-- Opening Marker --

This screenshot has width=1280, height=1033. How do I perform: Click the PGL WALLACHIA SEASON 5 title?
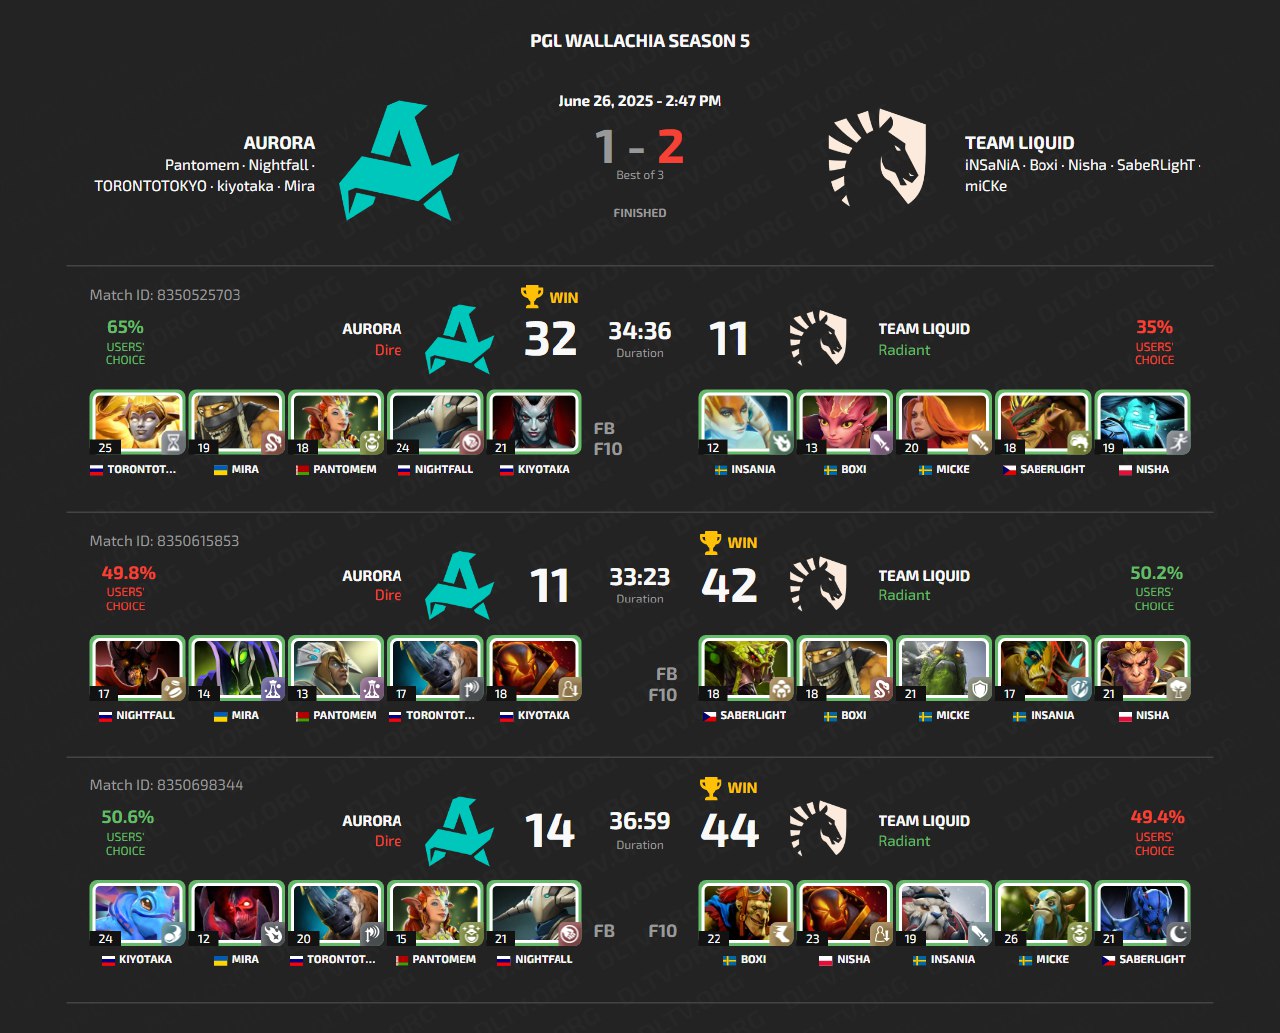(640, 41)
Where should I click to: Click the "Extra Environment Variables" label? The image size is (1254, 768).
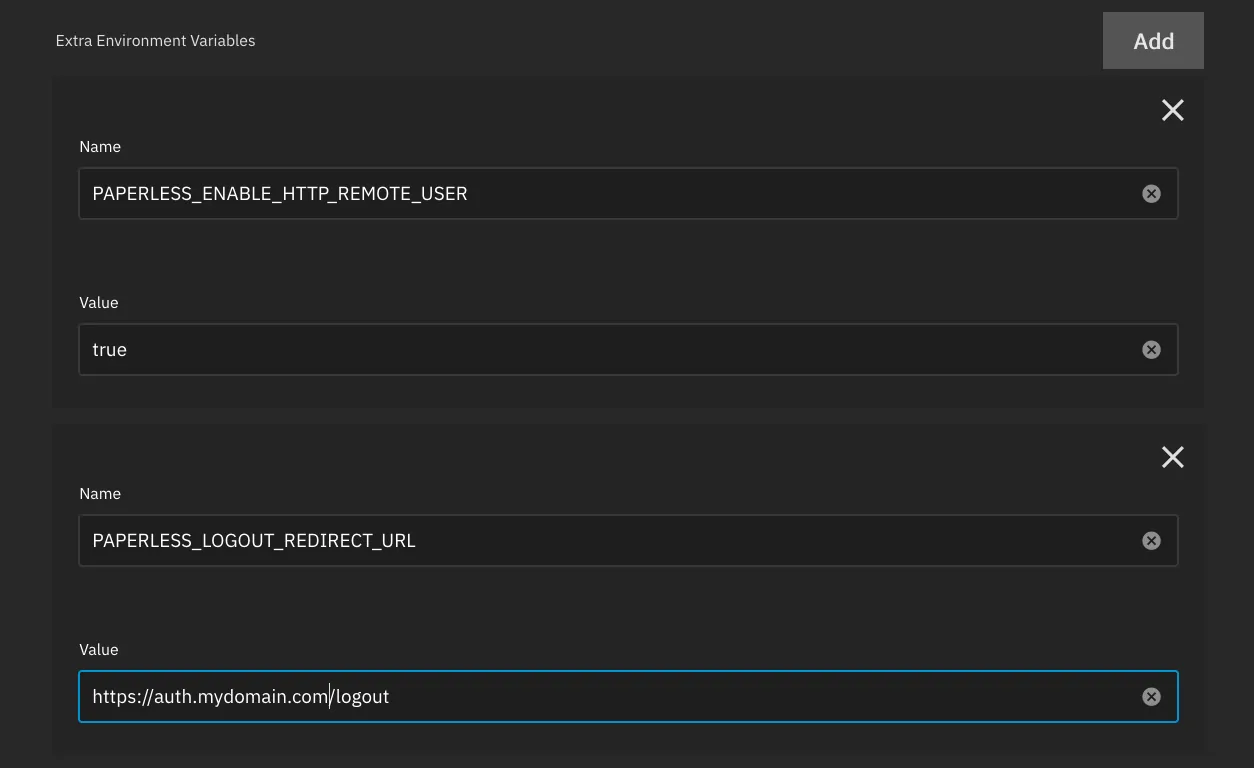pyautogui.click(x=155, y=41)
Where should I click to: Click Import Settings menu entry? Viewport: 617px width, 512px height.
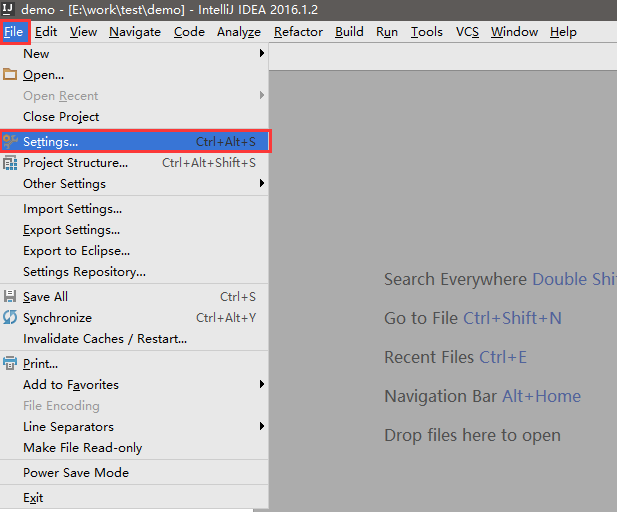(72, 209)
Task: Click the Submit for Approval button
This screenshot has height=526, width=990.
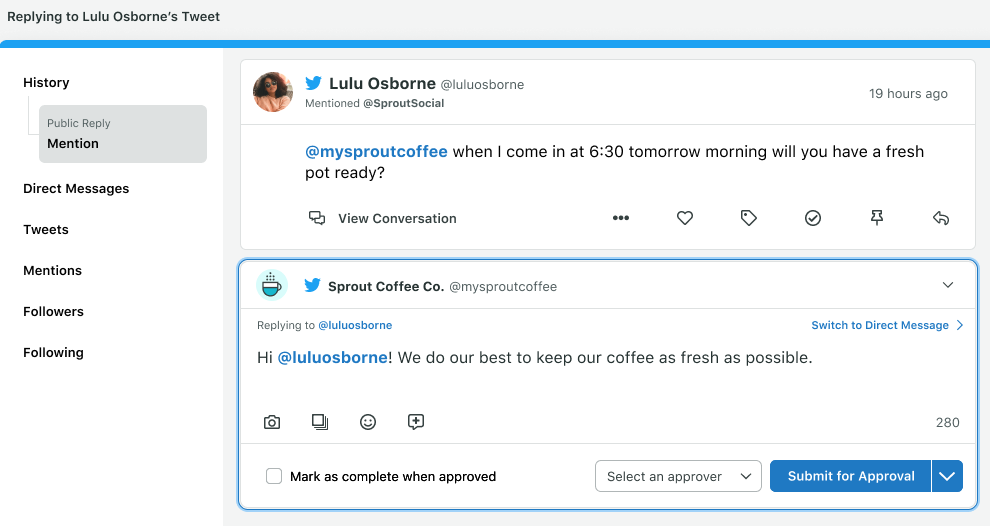Action: pos(850,476)
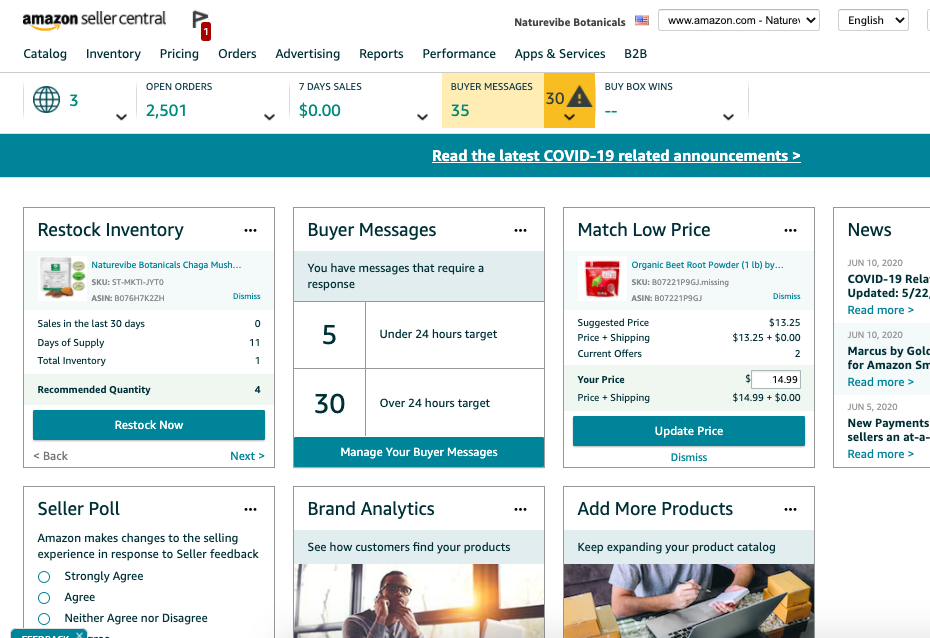This screenshot has height=638, width=930.
Task: Open the Inventory menu
Action: tap(113, 54)
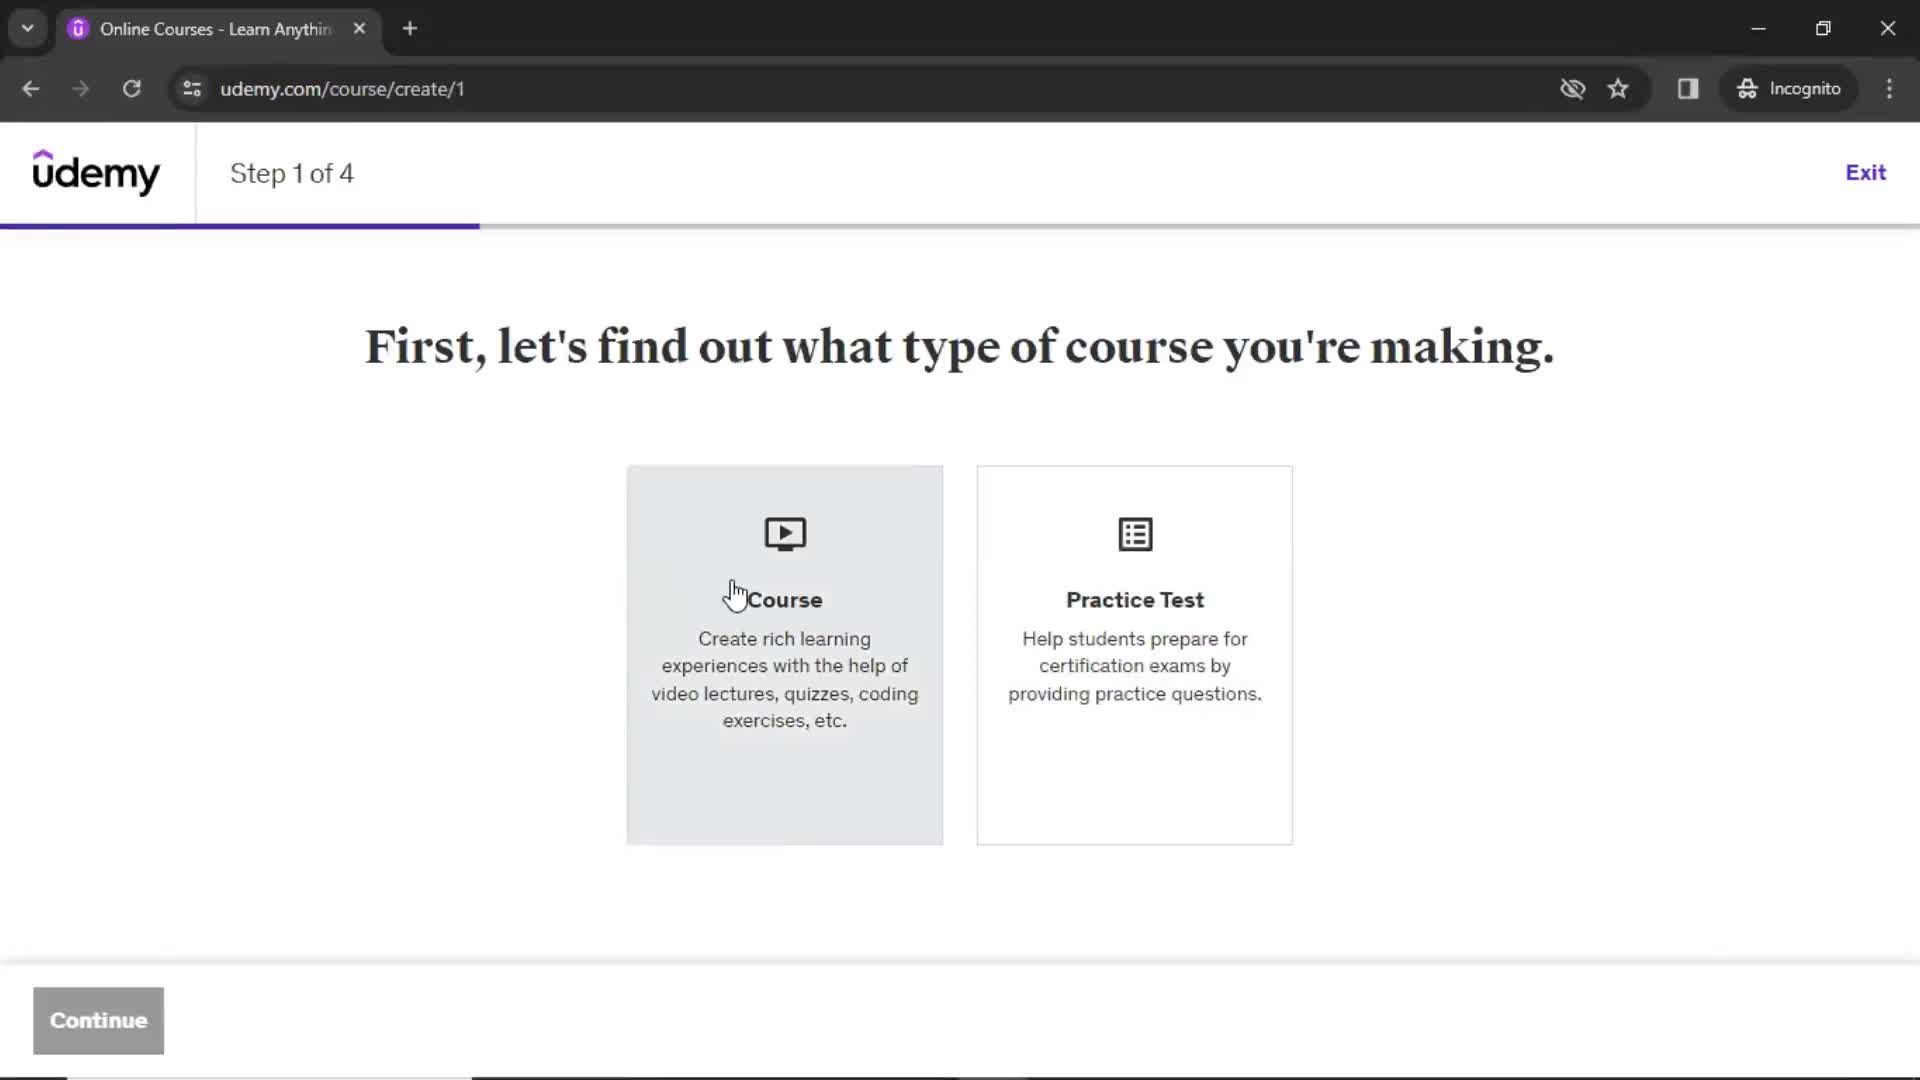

-- Closing Marker --

**TASK INSTRUCTIONS:**
Print the lines from the one that contains "Where should I click to: Click the" through the last line of the data, exactly and in full, and no other lines. Pictures are not part of the copy.

**RESULT OF THE EXERCISE:**
Where should I click to: Click the "Extra Environment Variables" label? The image size is (1254, 768).
pyautogui.click(x=155, y=41)
Where should I click to: Click Import Settings menu entry? Viewport: 617px width, 512px height.
(72, 209)
Task: Click the Submit for Approval button
This screenshot has height=526, width=990.
Action: pos(850,476)
This screenshot has height=638, width=930.
Task: Open the Inventory menu
Action: tap(113, 54)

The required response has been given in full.